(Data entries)
● ● ● ●

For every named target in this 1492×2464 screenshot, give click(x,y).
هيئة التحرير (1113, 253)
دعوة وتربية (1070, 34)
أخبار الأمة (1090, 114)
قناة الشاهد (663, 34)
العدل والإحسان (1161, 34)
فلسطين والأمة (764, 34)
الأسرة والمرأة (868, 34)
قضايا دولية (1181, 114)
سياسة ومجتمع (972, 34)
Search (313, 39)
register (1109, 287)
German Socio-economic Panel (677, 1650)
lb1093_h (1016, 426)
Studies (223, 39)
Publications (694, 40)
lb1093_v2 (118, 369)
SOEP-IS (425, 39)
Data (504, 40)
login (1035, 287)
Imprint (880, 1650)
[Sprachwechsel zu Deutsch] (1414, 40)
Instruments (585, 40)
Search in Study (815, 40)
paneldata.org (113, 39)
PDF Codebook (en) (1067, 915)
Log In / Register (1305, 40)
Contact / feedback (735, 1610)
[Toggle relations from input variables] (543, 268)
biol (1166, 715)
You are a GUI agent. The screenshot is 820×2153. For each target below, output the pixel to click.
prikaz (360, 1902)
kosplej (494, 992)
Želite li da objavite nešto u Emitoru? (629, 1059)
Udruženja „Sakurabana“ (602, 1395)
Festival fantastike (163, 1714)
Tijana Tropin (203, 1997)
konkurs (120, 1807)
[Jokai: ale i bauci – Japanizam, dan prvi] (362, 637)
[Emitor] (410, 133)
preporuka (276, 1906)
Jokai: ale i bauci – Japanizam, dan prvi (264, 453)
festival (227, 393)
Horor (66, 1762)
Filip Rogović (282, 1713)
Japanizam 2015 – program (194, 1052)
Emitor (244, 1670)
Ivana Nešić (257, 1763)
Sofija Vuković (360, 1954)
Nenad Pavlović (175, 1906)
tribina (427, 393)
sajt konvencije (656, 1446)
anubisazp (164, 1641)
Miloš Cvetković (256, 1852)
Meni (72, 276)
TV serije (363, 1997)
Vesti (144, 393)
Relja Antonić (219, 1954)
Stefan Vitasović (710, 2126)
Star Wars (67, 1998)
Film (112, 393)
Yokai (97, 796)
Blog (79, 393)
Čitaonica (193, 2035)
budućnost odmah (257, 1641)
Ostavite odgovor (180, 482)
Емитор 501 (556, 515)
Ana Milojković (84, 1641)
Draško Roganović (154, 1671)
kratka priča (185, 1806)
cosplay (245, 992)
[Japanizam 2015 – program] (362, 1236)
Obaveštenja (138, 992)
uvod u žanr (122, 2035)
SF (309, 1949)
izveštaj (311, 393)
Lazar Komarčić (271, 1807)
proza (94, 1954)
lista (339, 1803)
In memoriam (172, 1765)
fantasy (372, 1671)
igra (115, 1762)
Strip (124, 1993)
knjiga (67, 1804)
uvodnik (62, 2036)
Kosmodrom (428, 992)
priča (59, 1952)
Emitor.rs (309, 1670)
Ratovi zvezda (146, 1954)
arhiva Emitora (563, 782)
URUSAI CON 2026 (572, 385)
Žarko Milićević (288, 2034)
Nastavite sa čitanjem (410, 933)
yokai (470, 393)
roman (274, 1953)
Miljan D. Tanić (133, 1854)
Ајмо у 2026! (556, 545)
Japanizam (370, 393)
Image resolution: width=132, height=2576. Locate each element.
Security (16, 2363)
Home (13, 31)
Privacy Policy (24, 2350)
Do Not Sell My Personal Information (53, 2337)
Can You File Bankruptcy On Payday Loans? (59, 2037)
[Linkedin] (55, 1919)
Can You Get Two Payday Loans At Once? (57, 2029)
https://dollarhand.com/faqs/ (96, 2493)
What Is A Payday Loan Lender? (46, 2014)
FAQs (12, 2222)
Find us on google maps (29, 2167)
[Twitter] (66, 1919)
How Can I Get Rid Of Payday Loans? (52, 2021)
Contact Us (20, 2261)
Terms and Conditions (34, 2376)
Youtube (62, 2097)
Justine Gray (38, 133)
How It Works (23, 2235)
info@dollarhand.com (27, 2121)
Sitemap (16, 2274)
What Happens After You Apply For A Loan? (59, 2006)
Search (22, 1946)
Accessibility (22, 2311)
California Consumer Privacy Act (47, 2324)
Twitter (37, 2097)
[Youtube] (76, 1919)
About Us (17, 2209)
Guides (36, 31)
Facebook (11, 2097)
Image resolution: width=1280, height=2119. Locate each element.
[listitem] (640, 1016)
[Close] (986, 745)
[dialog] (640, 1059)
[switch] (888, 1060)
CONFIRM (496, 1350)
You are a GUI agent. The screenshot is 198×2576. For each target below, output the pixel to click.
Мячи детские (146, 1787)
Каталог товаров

● ● ● ●

TASK BRIEF: Above are the records; copy exactly the lines from the one with "California Consumer Privacy Act (47, 2324)" through the final line.

OUTPUT FOR THIS TASK:
California Consumer Privacy Act (47, 2324)
Twitter (37, 2097)
[Youtube] (76, 1919)
About Us (17, 2209)
Guides (36, 31)
Facebook (11, 2097)
Image resolution: width=1280, height=2119. Locate each element.
[listitem] (640, 1016)
[Close] (986, 745)
[dialog] (640, 1059)
[switch] (888, 1060)
CONFIRM (496, 1350)
You are a GUI agent. The screenshot is 198×2576. For each target below, output the pixel to click.
Мячи детские (146, 1787)
Каталог товаров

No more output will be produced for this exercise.